[[ INPUT DATA, beginning ]]
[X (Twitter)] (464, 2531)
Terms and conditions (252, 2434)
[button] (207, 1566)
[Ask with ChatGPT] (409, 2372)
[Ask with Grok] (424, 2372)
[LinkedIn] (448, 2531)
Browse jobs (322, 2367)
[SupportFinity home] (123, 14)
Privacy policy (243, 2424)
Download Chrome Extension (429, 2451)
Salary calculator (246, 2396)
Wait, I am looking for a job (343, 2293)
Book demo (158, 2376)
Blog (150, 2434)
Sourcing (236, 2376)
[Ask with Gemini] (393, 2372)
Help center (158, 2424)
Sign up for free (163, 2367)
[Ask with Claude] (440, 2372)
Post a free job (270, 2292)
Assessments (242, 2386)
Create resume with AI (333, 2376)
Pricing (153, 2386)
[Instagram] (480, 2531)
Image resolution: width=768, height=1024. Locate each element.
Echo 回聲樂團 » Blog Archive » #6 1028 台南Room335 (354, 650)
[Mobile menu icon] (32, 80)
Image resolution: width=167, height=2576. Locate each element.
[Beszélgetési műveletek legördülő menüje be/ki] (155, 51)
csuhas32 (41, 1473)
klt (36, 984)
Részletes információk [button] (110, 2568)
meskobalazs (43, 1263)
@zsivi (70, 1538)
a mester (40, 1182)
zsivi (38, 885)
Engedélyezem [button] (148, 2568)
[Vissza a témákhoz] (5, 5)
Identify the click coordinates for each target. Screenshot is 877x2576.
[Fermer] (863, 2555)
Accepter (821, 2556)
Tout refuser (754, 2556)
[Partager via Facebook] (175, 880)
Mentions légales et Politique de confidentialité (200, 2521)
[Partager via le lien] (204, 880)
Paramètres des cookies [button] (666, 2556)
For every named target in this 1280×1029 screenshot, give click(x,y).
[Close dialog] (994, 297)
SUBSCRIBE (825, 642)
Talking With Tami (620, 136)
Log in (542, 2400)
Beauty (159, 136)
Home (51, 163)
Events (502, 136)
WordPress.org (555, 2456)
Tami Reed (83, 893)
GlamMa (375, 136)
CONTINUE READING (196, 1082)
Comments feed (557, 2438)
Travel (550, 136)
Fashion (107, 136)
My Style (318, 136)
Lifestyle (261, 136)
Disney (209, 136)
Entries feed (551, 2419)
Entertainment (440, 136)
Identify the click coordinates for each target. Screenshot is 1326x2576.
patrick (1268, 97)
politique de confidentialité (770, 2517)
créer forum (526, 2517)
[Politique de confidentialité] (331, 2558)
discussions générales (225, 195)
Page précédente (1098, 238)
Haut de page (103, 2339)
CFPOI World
[[ INPUT DATA, end ]]
*TASK GOAL:* Using the data above, repeat exactly the lines that begin at the line with "Terms and conditions (252, 2434)" and end at the line with "Image resolution: width=768, height=1024.", both ends included.

*RESPONSE TO THIS TASK:*
Terms and conditions (252, 2434)
[button] (207, 1566)
[Ask with ChatGPT] (409, 2372)
[Ask with Grok] (424, 2372)
[LinkedIn] (448, 2531)
Browse jobs (322, 2367)
[SupportFinity home] (123, 14)
Privacy policy (243, 2424)
Download Chrome Extension (429, 2451)
Salary calculator (246, 2396)
Wait, I am looking for a job (343, 2293)
Book demo (158, 2376)
Blog (150, 2434)
Sourcing (236, 2376)
[Ask with Gemini] (393, 2372)
Help center (158, 2424)
Sign up for free (163, 2367)
[Ask with Claude] (440, 2372)
Post a free job (270, 2292)
Assessments (242, 2386)
Create resume with AI (333, 2376)
Pricing (153, 2386)
[Instagram] (480, 2531)
Image resolution: width=768, height=1024. Locate each element.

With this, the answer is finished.